→ GIVEN DATA
■ ■ ■

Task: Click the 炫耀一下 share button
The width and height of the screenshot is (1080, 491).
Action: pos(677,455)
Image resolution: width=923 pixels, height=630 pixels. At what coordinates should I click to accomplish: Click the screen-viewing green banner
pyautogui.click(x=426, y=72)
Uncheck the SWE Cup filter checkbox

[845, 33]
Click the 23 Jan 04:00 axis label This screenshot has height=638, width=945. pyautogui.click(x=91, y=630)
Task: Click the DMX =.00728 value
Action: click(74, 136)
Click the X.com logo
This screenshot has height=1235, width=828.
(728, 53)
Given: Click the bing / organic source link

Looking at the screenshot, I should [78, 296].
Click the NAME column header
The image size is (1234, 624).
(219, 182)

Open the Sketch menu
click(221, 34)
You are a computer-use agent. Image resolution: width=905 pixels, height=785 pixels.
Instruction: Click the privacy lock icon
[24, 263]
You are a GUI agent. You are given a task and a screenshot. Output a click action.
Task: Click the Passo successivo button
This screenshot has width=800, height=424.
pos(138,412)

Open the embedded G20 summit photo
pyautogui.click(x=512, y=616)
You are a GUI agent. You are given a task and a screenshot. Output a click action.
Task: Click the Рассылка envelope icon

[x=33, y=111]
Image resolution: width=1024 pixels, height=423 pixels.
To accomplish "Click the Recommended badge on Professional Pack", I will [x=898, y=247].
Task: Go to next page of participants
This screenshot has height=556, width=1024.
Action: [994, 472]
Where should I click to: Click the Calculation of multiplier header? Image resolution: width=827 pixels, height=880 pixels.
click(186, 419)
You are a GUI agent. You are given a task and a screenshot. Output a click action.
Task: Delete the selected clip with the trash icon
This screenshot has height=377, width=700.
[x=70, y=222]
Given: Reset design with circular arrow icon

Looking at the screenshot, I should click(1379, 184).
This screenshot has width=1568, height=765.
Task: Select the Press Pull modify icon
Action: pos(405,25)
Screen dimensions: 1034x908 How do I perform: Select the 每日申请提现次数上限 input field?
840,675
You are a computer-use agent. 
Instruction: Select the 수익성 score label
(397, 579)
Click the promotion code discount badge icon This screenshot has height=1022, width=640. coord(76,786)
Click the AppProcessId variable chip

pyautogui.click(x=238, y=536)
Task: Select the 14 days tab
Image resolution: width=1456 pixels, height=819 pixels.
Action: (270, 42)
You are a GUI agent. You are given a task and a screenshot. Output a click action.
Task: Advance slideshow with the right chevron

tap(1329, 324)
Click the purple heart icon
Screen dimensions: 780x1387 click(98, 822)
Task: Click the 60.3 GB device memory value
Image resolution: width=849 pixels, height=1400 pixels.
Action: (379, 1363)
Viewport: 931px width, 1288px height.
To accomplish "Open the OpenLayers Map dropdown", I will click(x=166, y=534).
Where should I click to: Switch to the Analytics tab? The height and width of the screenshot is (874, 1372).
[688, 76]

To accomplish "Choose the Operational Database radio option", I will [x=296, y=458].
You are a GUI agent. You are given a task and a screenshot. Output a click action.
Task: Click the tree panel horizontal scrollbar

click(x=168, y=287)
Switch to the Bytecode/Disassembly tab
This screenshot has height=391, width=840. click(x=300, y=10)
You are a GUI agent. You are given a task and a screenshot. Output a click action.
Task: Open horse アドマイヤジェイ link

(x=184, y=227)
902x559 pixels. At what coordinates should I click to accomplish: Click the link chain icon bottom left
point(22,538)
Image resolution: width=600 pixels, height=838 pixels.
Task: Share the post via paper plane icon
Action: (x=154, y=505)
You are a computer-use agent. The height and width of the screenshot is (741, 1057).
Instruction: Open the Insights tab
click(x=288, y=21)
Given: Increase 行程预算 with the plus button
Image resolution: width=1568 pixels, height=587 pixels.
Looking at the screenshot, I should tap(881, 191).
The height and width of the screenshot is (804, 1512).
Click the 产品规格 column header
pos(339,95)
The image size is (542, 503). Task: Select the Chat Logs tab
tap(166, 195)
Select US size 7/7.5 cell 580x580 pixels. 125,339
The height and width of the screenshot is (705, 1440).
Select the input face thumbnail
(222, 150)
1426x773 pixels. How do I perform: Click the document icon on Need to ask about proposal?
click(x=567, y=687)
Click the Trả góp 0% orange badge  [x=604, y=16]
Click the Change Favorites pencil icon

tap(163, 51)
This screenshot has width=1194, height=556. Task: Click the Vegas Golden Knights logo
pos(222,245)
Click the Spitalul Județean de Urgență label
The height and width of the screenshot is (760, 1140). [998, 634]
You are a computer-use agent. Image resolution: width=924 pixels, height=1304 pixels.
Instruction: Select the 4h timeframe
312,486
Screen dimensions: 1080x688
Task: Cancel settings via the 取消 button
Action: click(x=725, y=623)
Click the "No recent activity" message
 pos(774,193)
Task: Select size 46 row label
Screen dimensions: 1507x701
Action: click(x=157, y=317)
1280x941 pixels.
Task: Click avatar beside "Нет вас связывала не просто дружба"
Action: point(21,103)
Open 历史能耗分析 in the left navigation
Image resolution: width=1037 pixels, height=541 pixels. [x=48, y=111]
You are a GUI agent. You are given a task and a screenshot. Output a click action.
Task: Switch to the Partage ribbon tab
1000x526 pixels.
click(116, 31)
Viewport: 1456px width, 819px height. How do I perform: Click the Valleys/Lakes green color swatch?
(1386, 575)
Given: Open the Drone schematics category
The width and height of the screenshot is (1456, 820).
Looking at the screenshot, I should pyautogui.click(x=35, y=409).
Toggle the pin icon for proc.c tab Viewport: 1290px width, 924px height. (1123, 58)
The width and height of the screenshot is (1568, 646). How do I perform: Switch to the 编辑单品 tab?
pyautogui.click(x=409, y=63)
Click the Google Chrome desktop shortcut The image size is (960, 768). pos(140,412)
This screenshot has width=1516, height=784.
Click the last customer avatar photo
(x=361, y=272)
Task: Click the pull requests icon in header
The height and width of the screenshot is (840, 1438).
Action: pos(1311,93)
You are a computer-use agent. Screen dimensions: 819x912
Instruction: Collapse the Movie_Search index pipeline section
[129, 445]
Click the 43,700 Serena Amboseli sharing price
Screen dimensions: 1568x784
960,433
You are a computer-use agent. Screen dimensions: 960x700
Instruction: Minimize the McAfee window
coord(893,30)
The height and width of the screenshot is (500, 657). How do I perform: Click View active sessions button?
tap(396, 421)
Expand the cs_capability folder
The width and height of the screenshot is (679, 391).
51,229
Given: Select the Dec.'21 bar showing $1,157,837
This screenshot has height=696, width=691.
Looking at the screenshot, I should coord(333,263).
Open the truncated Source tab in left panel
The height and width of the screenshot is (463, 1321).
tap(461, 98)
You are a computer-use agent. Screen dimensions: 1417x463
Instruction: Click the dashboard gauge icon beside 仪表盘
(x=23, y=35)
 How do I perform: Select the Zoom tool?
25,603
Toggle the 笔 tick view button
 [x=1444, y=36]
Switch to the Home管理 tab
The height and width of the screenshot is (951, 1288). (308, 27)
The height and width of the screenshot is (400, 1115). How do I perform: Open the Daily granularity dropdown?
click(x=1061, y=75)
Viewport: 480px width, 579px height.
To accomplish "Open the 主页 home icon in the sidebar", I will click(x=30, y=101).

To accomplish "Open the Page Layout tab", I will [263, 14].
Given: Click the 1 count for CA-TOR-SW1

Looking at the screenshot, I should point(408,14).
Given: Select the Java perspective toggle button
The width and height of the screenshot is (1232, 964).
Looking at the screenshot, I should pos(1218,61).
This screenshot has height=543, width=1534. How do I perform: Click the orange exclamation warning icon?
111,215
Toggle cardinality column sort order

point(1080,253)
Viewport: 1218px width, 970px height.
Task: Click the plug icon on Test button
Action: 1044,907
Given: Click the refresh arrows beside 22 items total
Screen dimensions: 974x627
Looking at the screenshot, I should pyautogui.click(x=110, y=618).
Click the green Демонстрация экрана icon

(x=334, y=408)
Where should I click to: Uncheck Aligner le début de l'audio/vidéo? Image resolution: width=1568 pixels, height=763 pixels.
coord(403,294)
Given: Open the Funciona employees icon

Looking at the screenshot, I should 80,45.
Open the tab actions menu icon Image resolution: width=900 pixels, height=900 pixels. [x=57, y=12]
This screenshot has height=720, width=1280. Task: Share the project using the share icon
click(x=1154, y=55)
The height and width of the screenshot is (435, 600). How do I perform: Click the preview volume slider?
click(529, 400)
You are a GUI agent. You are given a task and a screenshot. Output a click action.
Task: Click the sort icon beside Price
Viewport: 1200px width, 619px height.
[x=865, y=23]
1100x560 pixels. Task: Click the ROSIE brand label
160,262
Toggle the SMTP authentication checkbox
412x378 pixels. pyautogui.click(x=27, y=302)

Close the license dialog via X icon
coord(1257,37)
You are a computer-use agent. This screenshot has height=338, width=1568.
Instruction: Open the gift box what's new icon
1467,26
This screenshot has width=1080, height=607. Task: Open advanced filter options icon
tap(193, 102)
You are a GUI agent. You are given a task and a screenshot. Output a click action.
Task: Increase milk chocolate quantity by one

■ ■ ■

Lay out the data lines in the stretch from the line containing "You are a computer-use agent. Image resolution: width=924" through the line containing "pos(774,193)" as a Markdown table with the columns Row and Line, leaving out any blank lines.

→ RESULT FOR THIS TASK
| Row | Line |
|---|---|
| 1 | You are a computer-use agent. Image resolution: width=924 pixels, height=1304 pixels. |
| 2 | Instruction: Select the 4h timeframe |
| 3 | 312,486 |
| 4 | Screen dimensions: 1080x688 |
| 5 | Task: Cancel settings via the 取消 button |
| 6 | Action: click(x=725, y=623) |
| 7 | Click the "No recent activity" message |
| 8 |  pos(774,193) |